New JSON Type & Performance

  • New JSON type and related internal types (Dynamic, Variant) aim to store JSON in a columnar, typed way instead of as plain strings.
  • Key benefits discussed: automatic column “explosion” from JSON, reduced CPU/IO versus repeatedly parsing strings, and support for mixed/dynamic schemas without predeclaring subtypes.
  • Multiple commenters note similar ideas in Snowflake (VARIANT), SingleStore, Scratchdata/DuckDB, Oracle 23ai, and possibly Google Capacitor.

What “JSON” Means Here

  • Some are confused or skeptical about calling this “JSON,” arguing it’s really an internal storage format, not a new JSON standard.
  • Others clarify: it still ingests/outputs standard JSON; the “new type” is the binary/columnar representation of JSON values, analogous to PostgreSQL/SQLite’s JSONB.
  • Distinction is made between JSON as an encoding vs JSON as a data type (numbers, strings, arrays, objects).
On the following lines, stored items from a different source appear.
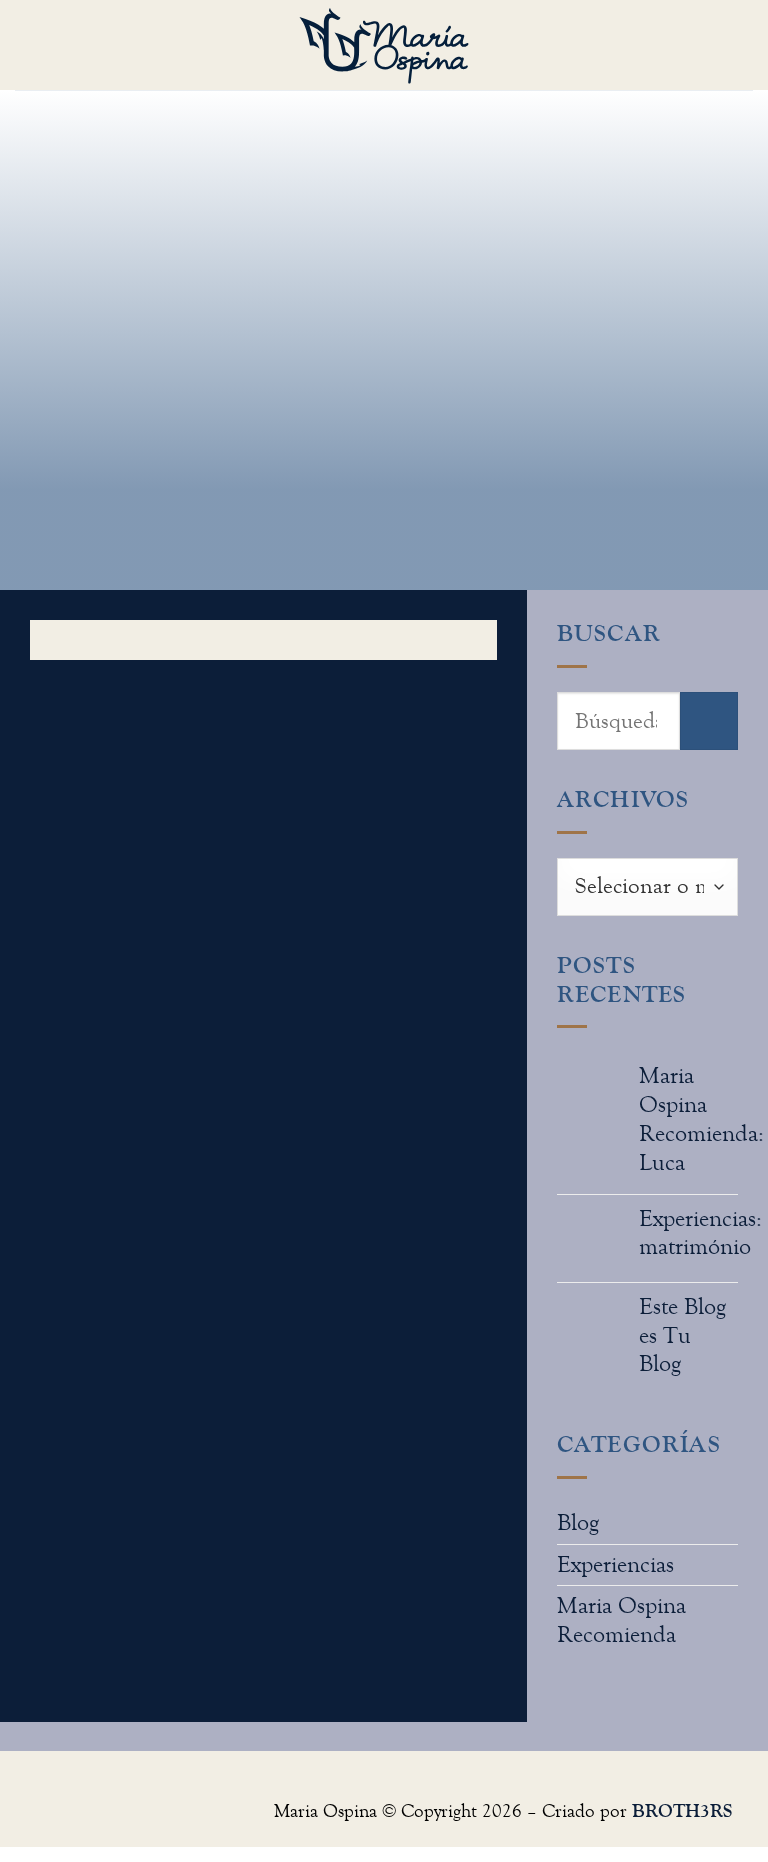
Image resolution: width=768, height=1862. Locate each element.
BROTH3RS (682, 1810)
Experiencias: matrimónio (700, 1233)
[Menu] (33, 45)
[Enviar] (709, 721)
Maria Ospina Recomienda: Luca (701, 1118)
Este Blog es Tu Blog (682, 1335)
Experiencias (615, 1564)
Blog (578, 1522)
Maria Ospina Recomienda (621, 1620)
ClickHouse vs Other Databases

  • Widely praised as “criminally underused,” especially once Postgres hits OLAP limits (ad‑hoc aggregates, count distinct, heavy writes, 100s of GB+).
  • Compared to DuckDB: DuckDB often faster per core and great for single-node analytics; ClickHouse seen as better once you need clusters, replication, and long-term growth.
  • Pinot and Doris are suggested alternatives, with Pinot touted for very low-latency “user-facing analytics” and star-tree indexes; there is disagreement over whether ClickHouse was originally single-node or cluster-first.
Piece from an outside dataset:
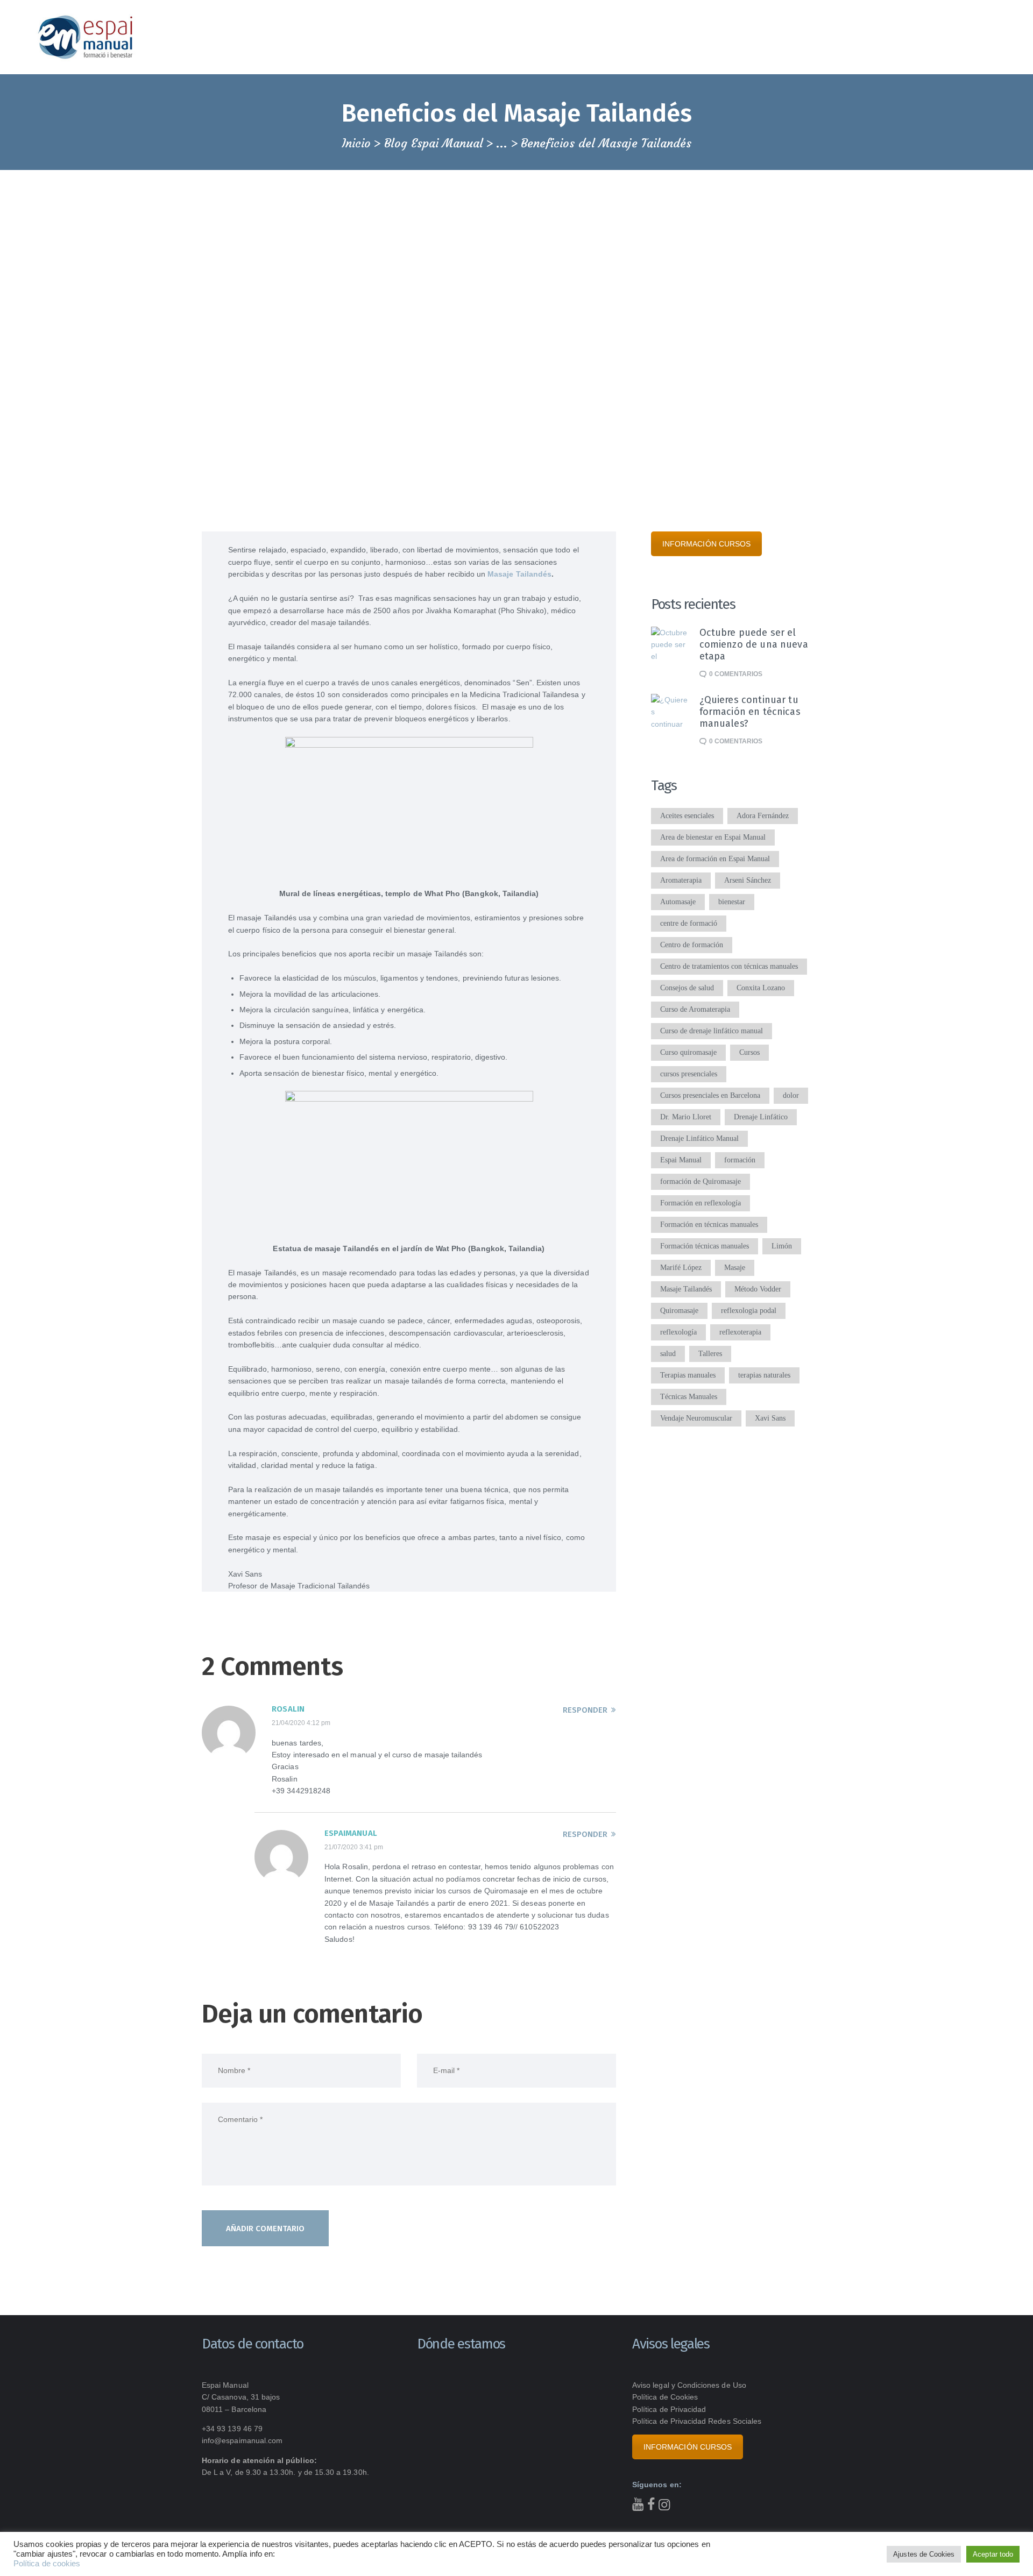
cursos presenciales (688, 1074)
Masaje (734, 1268)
Scalability & Operational Traits

  • Users report success at scales from hundreds of millions to 100B+ rows with minimal maintenance and good compression.
  • ClickHouse is described as resource-hungry and ill-suited to tightly shared environments (e.g., big nodes inside Kubernetes pods).
  • Some concern about difficulty redistributing data when adding new nodes; remedies are unclear or rely on backup/restore tools.

Ingestion & “Real-Time”

  • Several people struggle with “reliable ingestion” and are put off by Kafka/ZooKeeper complexity.
  • Others report success via:
    • Direct HTTP/driver inserts (often batched).
    • Asynchronous inserts and ReplacingMergeTree to handle duplicates.
    • Buffers/ETL tools like Vector, Fluentd, RudderStack, Tinybird, Fivetran, S3 + refreshable materialized views, or Kafka-compatible systems like Redpanda.
  • Debate over what counts as “real-time”: strict per-event, exactly-once vs micro-batched, near-real-time analytics.

JSON Typing & Elasticsearch Contrast

  • New support for “dynamically changing data” types excites users frustrated with Elasticsearch’s “first-seen type wins” behavior.
  • One proposal (in Elasticsearch context) is type-suffixed field names (e.g., value::int, value::str), but others note this complicates queries and reporting.